The pan-Slavic colors— red, blue and white—were defined by the Prague Slavic Congress, 1848, based on the flag of Russia, which was introduced in the late 17th century. The tricolor flag of Russia was itself inspired by the flag of the Netherlands. Historically, many Slavic nations and states adopted flags and other national symbols that used some combination of those three colors. Slavic countries that use or have used the colors include: Russia, Yugoslavia, Czechoslovakia, Czech Republic, Montenegro, Slovakia, Croatia, Serbia and Slovenia. On the other hand, Belarus,  Bulgaria, North Macedonia, Poland and Ukraine have never adopted all the colors.

Yugoslavia, both the Kingdom (Kingdom of Yugoslavia, 1918–1943) and the Republic (SFR Yugoslavia, 1943–1992) was a union of several Slavic nations, and therefore not only sported the pan-Slavic colors but adopted the pan-Slavic flag as its own (later adding a red star). The later Federal Republic of Yugoslavia (1992–2003); a federation of Serbia and Montenegro, and its successor state, the State Union of Serbia and Montenegro (2003–2006) also used the pan-Slavic flag until the final dissolution of Yugoslavia in 2006. Serbia continues to use a flag with all three Pan-Slavic colors, along with Russia, Croatia, Slovakia and Slovenia.

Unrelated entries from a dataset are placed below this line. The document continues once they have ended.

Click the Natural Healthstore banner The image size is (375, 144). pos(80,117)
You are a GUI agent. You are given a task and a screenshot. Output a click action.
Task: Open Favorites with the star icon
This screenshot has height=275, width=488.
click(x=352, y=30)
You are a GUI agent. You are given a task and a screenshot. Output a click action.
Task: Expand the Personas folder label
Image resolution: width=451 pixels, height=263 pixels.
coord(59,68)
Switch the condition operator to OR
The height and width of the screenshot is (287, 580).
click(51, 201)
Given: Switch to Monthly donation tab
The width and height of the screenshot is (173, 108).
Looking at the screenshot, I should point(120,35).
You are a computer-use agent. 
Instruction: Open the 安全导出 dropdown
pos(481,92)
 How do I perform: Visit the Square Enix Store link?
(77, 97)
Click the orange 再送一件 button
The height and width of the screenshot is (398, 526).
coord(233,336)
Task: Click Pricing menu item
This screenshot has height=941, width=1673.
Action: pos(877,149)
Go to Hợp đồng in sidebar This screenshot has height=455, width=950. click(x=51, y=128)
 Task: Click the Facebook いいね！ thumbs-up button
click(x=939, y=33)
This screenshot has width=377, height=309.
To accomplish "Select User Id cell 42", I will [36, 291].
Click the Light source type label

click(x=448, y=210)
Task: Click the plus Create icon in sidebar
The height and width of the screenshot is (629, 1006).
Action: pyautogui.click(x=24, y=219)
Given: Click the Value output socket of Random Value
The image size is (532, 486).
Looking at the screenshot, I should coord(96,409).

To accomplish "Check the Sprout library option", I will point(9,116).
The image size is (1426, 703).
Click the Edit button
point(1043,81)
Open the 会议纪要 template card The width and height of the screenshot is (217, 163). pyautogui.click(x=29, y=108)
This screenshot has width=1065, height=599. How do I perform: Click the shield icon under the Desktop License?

Most flags with pan-Slavic colors have been introduced and recognized by Slavic nations following the first Slavic Congress of 1848. Ethnic flag of Sorbs (blue-red-white) had already been designed in 1842. Czech Moravians proclaimed their flag (white-red-blue) at the very congress. The flag of Croatia with its modern tricolor (red-white-blue) was first designed by Croatian viceroy Josip Jelačić for the then-concepted Triune Kingdom (officially adopted by the Kingdom of Croatia) in 1848. The flag of Slovenia (white-blue-red) was created in 1848 by a group of Slovenian intellectuals in Vienna, Austria. The first Slovak flag (in reverse layout – red-blue-white) was also introduced in 1848 and flown by Slovak revolutionaries. The flag of Czech Republic adopted its three national colors in 1920 with the founding of Czechoslovakia.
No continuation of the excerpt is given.